Workarounds and solutions to various tech related issues encountered from day to day. Plus, a little of this and a little of that on the side for variety.

Thursday, October 11, 2007

Internet Explorer 7 "runonce" Annoyance

Internet Explorer 7 has been out for some time now. However, computing services here on campus has just now decided to push the update out to all of our machines. We have about 45 or so machines and maybe half so far have the update. The problem is, upon first run IE7 displays the "Customization" runonce screen as opposed to the set homepage. Our users don't want to bother with this so Systems was tasked with globally removing this annoyance.

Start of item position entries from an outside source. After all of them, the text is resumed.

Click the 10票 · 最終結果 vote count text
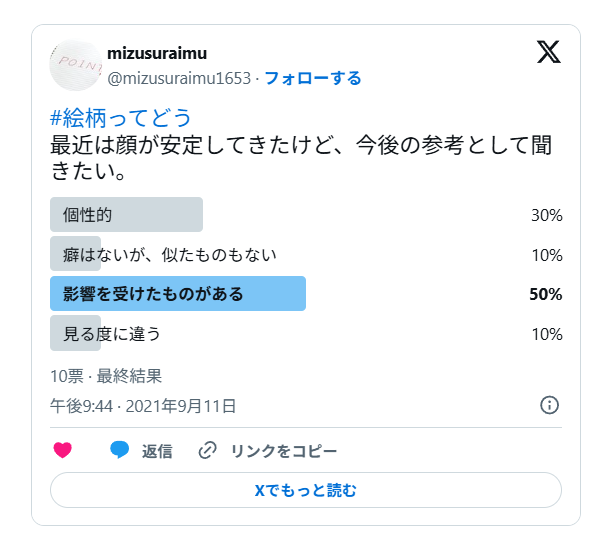Image resolution: width=607 pixels, height=548 pixels. pyautogui.click(x=106, y=376)
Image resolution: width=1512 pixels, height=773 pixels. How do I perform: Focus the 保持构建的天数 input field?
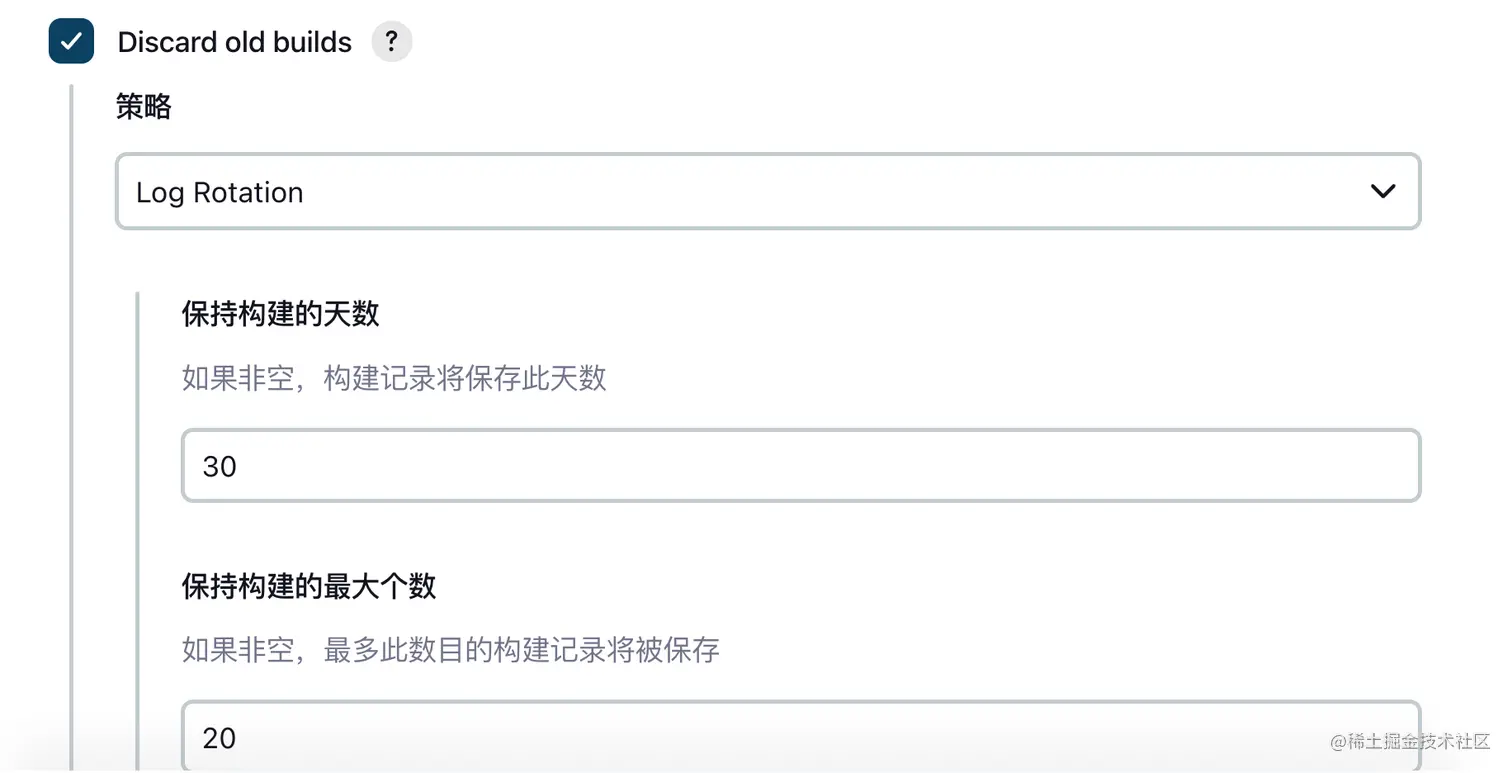tap(800, 466)
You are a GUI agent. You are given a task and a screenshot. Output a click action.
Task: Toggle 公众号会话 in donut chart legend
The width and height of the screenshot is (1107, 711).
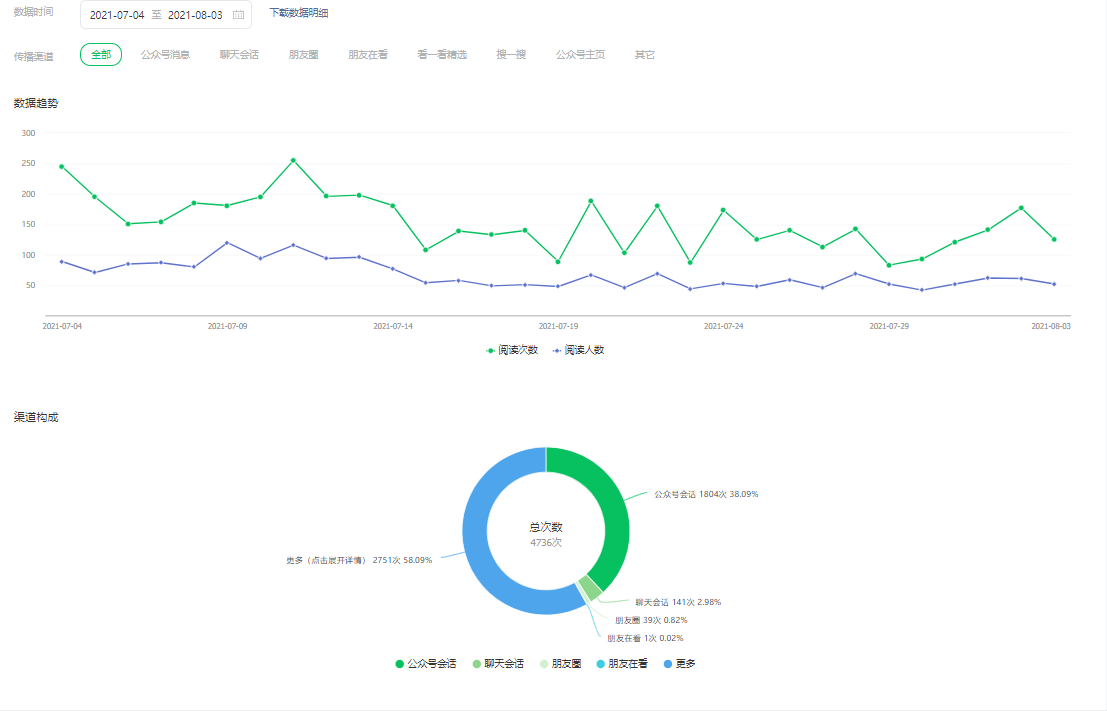427,663
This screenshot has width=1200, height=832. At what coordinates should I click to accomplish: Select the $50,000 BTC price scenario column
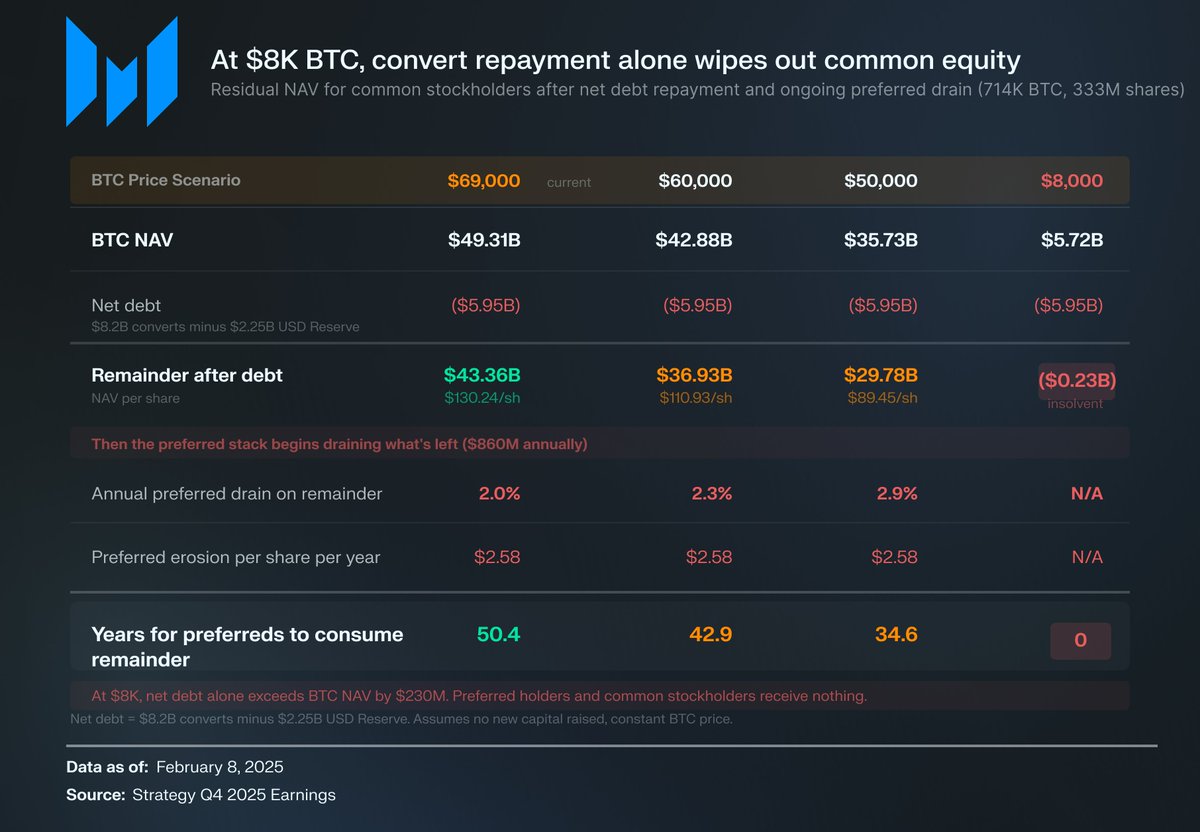click(x=880, y=181)
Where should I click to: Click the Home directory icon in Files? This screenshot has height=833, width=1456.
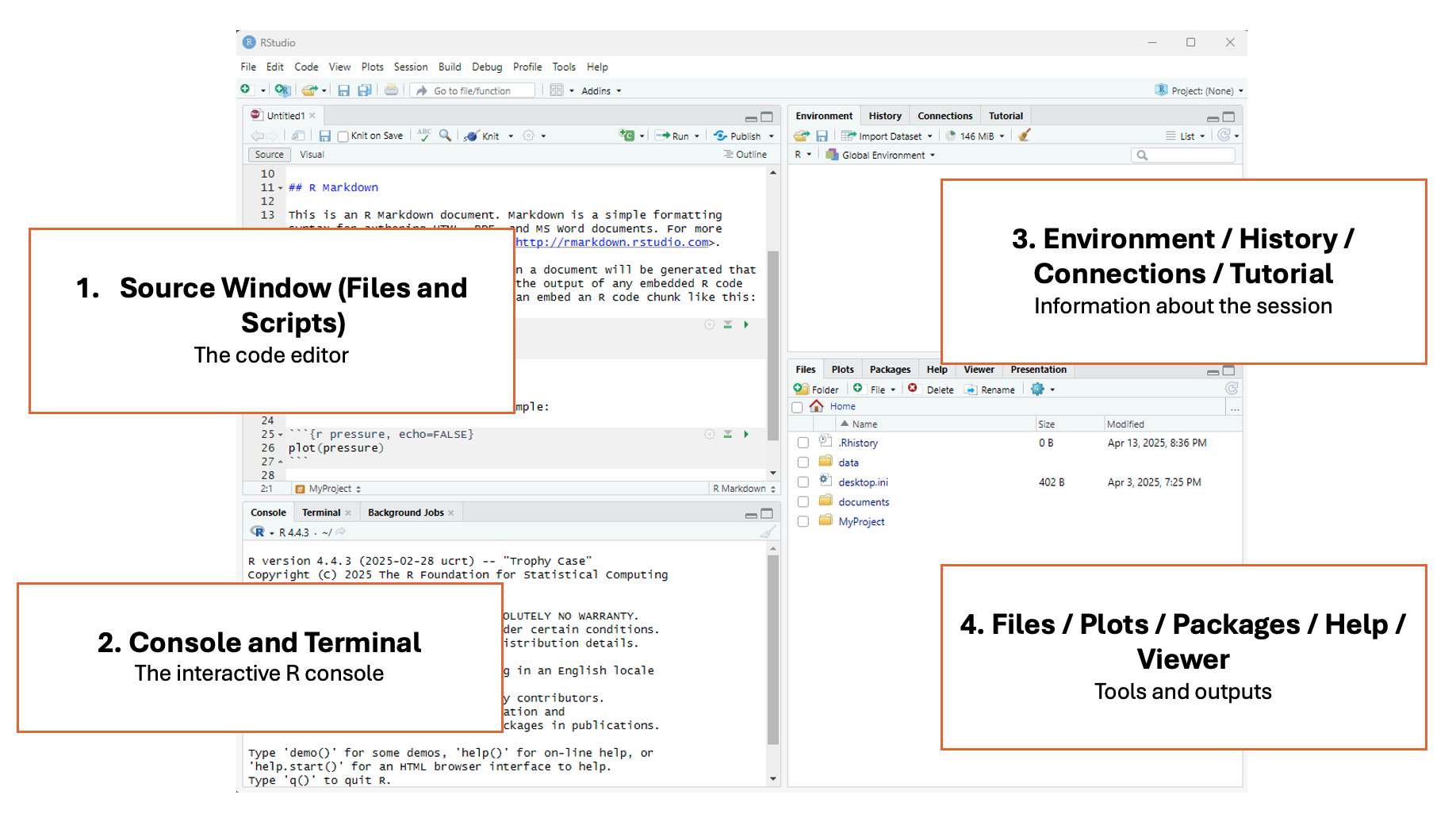pos(816,406)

The first thing I did was track down the registry entries that were responsible for setting whether or not the runonce page would display. Turns out there are two entries that affect this:

HKEY_CURRENT_USER\Software\Microsoft\Internet Explorer\Mail
"RunOnceHasShown" = 0
"RunOnceComplete" = 0


Normally, this would be an easy fix-- set both entries to DWORD value 1 and be done. However, there are 45 machines to deal with here, and they're all remote. When remotely editing the registry, HKEY_CURRENT_USER is not available so the settings can't be edited directly. Ugh- snag #1.
I dug a little deeper on the google and found that HKEY_USER can be used just as effectively provided I know the SID of the username currently logged into the machines (our machines are logged onto the domain as only one username). Ok, so how do I convert the username to the SID? Enter getsid.exe. Getsid uses the following syntax to compare the SID's of two user accounts:

getsid \\server1 account \\server2 account

The primary application here is that you would run getsid to compare the SID's of accounts on a primary and a backup DC. To reveal the SID of a single account just feed the same info in as \\server1 and \\server2. Included as part of Windows XP SP2 Support Tools, download can be found here.

Great! But I wanna make this a little more fluid since I'm going to be doing this in quantity. A little more digging yielded this batch file from a post on Windows IT Pro magazine site. It's a nifty snippet of code that, when fed the \\machinename account will store the SID in variable %sid% that can further be fed into other batch files etc. Perfect. The batch also only requires you enter the machine name/account once...even better.

So, now I've got my SID, I want to automate as best as I can the registry changes. I just threw this together. It's hard coded and ugly but it works for my purpose. I called it ie7reg.bat and the contents are as follows:

@echo off

set runonce="\HKU\%sid%\Software\Microsoft\Internet Explorer\Main" /v RunOnceComplete /t REG_DWORD /d 1 /f
set phish="\HKU\%sid%\Software\Microsoft\Internet Explorer\PhishingFilter" /v Enabled /t REG_DWORD /d 1 /f
set runshown="\HKU\%sid%\Software\Microsoft\Internet Explorer\Main" /v RunOnceHasShown /t REG_DWORD /d 1 /f

reg add %name%%runonce%
reg add %name%%phish%
reg add %name%%runshown%


The %name% variable is being supplied from a slightly modified usersid.bat so I only have to enter the machine name the one time-- when running usersid. Also notice I slipped a registry edit in there to go ahead and turn on the PhishingFilter of IE7 per our policy here.

And that's it. If all goes well the reg add command reports successful-- if not I know there's more than likely a connectivity issue with the target machine. Yay done.